• Given data:
╭──

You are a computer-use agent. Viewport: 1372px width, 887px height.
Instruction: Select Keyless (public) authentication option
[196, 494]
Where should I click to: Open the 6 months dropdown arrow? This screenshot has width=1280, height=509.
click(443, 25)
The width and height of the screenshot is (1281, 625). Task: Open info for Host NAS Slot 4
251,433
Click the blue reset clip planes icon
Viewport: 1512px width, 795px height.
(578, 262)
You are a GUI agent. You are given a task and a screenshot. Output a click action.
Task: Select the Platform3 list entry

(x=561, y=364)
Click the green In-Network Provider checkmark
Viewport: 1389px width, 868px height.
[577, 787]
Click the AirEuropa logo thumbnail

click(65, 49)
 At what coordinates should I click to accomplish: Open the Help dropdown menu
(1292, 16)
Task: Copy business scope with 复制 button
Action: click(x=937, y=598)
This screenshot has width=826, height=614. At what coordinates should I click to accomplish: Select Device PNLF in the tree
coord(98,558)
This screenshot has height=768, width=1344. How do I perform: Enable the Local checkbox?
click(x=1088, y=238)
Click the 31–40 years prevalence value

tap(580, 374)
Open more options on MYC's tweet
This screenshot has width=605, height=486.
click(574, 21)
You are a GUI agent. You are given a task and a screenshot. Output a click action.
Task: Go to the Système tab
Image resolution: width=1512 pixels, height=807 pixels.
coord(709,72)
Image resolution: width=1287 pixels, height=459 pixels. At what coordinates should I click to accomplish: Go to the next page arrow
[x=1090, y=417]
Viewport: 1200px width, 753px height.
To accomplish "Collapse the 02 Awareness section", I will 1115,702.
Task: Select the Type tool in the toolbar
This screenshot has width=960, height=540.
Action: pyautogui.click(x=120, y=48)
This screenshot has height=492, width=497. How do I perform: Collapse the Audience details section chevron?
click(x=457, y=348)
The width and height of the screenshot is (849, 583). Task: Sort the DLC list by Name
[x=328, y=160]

╰──

Transcribe the data from the start through the line containing "click(443, 25)", both ends included, without changing anything.

• Exercise answer:
You are a computer-use agent. Viewport: 1372px width, 887px height.
Instruction: Select Keyless (public) authentication option
[196, 494]
Where should I click to: Open the 6 months dropdown arrow? This screenshot has width=1280, height=509.
click(443, 25)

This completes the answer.